I have considerable sympathy for voters who claim of political parties that ‘they’re all the same’. The Private Finance Initiative as a means of funding hospital building was introduced by a Conservative PM, John Major, but heavily promoted by Labour’s Tony Blair. University tuition fees were introduced by a Labour government, with the subsequent Conservative administrations showing no sign whatever of reversing the arrangement but rather increasing the amounts that universities are allowed to charge. Grammar schools are either a good thing (in which case Conservative governments should create more of them) or a bad thing (in which case a Labour government wanting to create a more equal society should close the ones that remain). In fact neither of these situations occurs. Involving the armed services in foreign military entanglements, hugely expensive both in financial and human costs, seems something that both parties are prepared to contemplate. Finally there are single issues that cut completely across old party divisions; withdrawal from membership of the EU being the obvious example. This is not an undertaking that that finds an echo in my own heart but many people evidently find it a desirable enough to found an entirely new political party (UKIP) to bring it about.
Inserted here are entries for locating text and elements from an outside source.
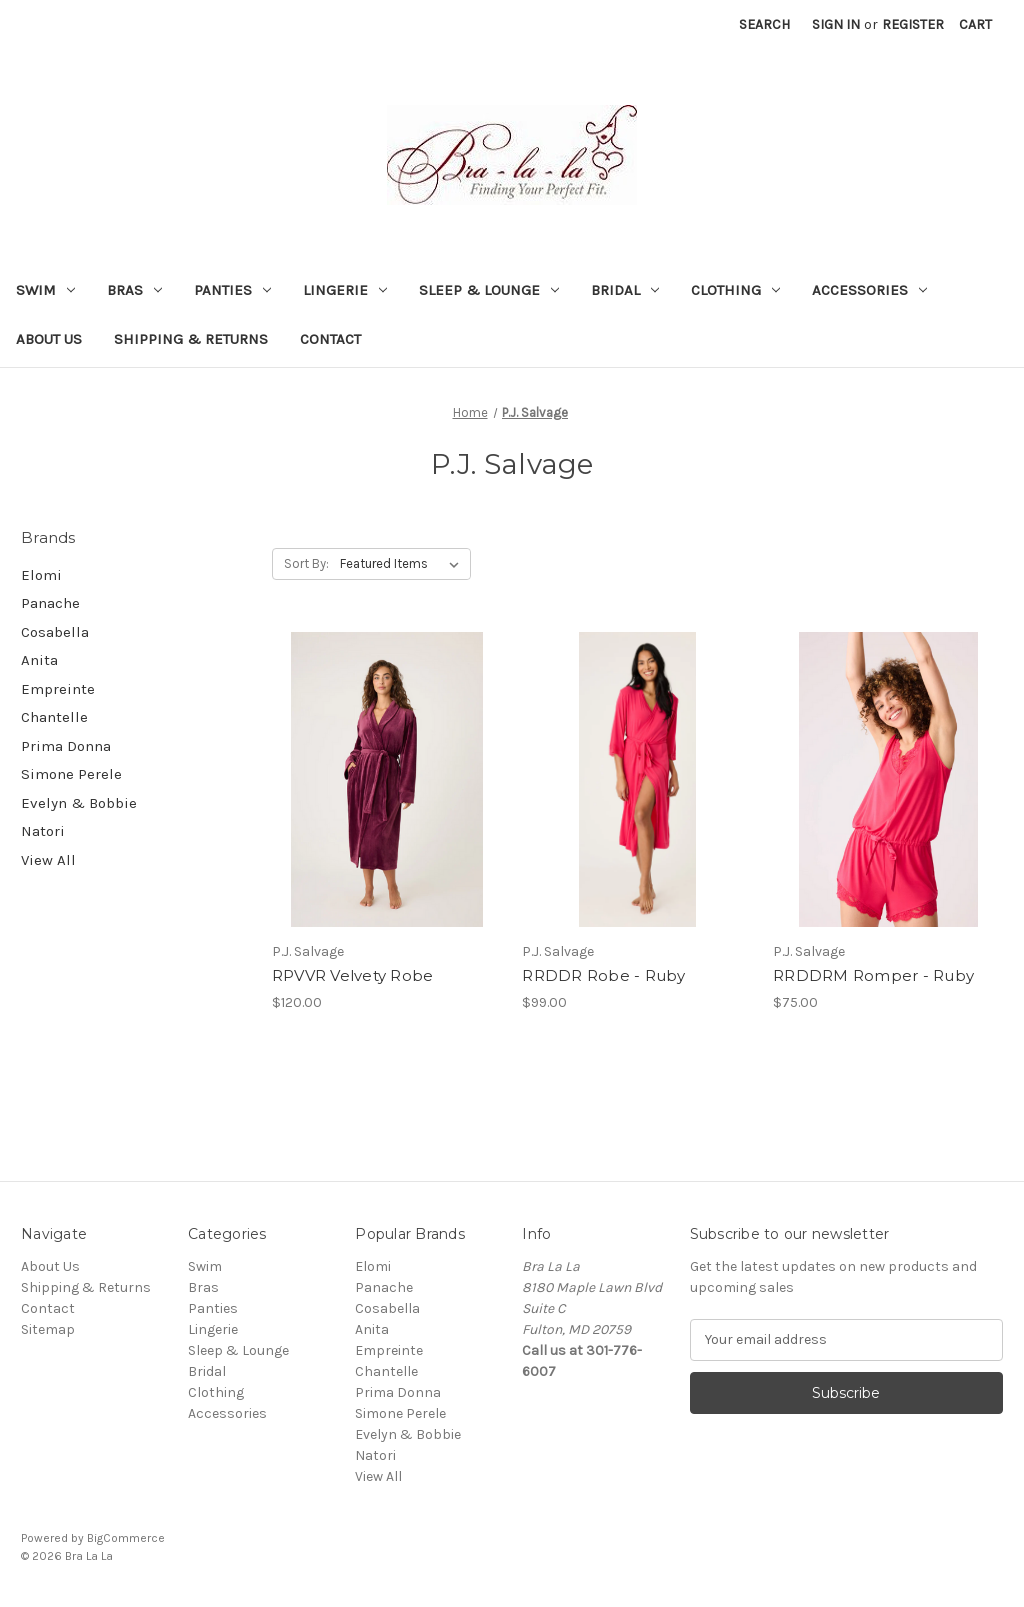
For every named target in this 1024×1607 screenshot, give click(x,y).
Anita (39, 660)
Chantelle (54, 717)
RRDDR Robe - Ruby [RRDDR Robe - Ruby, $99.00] (603, 975)
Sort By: (306, 563)
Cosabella (55, 632)
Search (764, 24)
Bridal (625, 290)
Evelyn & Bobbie (79, 803)
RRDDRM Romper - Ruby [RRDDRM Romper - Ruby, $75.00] (873, 975)
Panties (232, 290)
It is clear that many Conservative party members, and a significant number from the Labour party, would also be prepared to abandoned old political loyalties to achieve EU separation.
We all want our politicians to be honest but what does this involve? There is an old US definition to the effect that ‘an honest politician is one who when bought, stays bought’. I should say myself that an honest politician is one who after explaining the beneficial consequences that will flow from any particular piece of legislation then moves on to explain the possible harmful effects. In this realm of tears is any action purely good in its outcomes? Not a chance.